From such cheerless items I turn gladly to a happier theme.
As I have said elsewhere in this book, many colored people in Atlanta
are doing well in various ways. At Atlanta University I saw several
students whose fathers and mothers were graduates of the same
institution. Higher education for the negro has, thus, come into its
second generation. More prosperous negroes in Atlanta are doing social
settlement work among less fortunate members of their race, and have
started a free kindergarten for negro children. Many good people in
Atlanta are unaware of these facts, and I believe their judgment on the
entire negro question would be modified, at least in certain details,
were they merely to inform themselves upon various creditable negro
activities in the city. The northern stranger, attempting to ascertain
the truth about the negro and the negro problem, has to this extent the
advantage of the average Southerner: prejudice and indifference do not
prevent his going among the negroes to find out what they are doing for
themselves.
* * * * *
At various times in my life chance has thrown me into contact with
charities in great variety, and philanthropic work of many kinds.
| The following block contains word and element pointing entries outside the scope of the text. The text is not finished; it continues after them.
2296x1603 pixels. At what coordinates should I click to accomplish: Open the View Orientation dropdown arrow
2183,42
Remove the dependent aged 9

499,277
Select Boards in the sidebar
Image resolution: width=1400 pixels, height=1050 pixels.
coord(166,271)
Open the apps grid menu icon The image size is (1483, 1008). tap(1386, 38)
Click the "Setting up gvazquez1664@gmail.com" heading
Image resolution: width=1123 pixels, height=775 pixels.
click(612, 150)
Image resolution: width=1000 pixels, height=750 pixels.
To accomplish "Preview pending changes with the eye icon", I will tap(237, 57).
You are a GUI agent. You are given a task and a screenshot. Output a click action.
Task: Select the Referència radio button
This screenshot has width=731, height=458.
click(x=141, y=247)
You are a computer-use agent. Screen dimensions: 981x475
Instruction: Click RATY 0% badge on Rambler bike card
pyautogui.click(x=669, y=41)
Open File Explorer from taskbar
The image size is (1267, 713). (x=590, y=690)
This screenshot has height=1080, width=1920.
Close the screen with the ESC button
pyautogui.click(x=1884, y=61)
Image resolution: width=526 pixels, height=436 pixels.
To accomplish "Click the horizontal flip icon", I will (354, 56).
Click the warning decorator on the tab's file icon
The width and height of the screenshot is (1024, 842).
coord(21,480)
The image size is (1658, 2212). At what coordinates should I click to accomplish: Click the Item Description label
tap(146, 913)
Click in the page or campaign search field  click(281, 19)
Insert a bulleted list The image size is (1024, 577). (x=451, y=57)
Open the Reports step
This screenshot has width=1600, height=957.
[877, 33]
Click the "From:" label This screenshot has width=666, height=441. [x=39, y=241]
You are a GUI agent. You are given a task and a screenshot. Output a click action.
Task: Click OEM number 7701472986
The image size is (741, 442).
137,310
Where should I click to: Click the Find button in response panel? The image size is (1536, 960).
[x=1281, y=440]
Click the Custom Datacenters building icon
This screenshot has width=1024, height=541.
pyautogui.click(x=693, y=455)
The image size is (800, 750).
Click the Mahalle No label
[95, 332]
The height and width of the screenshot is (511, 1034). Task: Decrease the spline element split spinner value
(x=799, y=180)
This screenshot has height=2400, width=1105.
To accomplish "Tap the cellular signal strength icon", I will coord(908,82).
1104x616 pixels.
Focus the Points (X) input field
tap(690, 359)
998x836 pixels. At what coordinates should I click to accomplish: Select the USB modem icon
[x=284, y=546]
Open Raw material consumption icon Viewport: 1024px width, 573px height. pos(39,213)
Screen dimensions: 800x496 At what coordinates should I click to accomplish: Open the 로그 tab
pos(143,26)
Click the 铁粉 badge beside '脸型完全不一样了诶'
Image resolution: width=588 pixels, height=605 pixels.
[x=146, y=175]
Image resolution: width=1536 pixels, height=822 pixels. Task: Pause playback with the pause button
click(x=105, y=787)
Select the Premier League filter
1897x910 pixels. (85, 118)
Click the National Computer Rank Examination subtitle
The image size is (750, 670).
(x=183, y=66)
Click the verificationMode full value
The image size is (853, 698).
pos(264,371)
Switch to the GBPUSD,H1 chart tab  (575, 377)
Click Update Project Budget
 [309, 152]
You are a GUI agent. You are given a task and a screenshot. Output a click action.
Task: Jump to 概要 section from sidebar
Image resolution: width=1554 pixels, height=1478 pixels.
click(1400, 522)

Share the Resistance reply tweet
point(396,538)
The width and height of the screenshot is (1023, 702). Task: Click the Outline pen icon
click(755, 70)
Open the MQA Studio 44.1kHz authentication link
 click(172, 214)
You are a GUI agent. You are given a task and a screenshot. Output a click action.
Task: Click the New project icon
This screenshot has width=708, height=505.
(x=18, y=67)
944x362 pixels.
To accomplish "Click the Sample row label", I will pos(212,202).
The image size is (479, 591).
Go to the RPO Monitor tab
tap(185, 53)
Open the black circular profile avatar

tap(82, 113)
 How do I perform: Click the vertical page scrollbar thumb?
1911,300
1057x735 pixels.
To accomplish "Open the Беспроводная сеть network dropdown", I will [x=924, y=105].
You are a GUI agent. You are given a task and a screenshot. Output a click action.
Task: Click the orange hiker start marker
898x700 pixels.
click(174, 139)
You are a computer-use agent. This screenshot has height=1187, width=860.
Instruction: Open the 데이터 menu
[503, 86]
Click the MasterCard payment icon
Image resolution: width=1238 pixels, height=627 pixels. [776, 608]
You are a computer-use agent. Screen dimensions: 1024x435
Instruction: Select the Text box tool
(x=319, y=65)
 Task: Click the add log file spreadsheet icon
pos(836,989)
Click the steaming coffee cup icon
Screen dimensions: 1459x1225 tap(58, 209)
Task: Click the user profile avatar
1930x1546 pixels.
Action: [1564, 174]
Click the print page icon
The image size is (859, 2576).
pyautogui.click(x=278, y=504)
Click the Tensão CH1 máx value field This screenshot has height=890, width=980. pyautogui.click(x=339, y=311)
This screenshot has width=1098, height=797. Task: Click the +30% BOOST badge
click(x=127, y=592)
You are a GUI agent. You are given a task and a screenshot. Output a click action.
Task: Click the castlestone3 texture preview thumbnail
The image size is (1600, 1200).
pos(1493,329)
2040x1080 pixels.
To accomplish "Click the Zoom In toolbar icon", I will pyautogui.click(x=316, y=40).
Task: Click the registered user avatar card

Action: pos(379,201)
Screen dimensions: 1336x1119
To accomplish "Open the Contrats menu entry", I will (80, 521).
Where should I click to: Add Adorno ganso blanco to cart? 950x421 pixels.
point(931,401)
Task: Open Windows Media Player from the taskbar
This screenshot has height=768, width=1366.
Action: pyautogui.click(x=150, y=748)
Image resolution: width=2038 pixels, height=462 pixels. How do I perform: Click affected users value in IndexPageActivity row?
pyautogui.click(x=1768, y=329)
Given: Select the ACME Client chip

I have
seen theoretical charities, sentimental charities, silly charities,
pauperizing charities, wild-eyed charities, charities which did good,
and others which worked damage in the world; I have seen organized
charities splendidly run under difficult circumstances (as in the
Department of Charities under Commissioner Kingsbury, in New York City),
and I have seen other organized charities badly run at great expense; I
have seen charities conducted with the primary purpose of ministering to
the vanity of self-important individuals who like to say: "See all the
good that I am doing!" and I have seen other personal charities operated
(as in the case of the Rockefeller Foundation) with a perfectly
magnificent scope and effectiveness.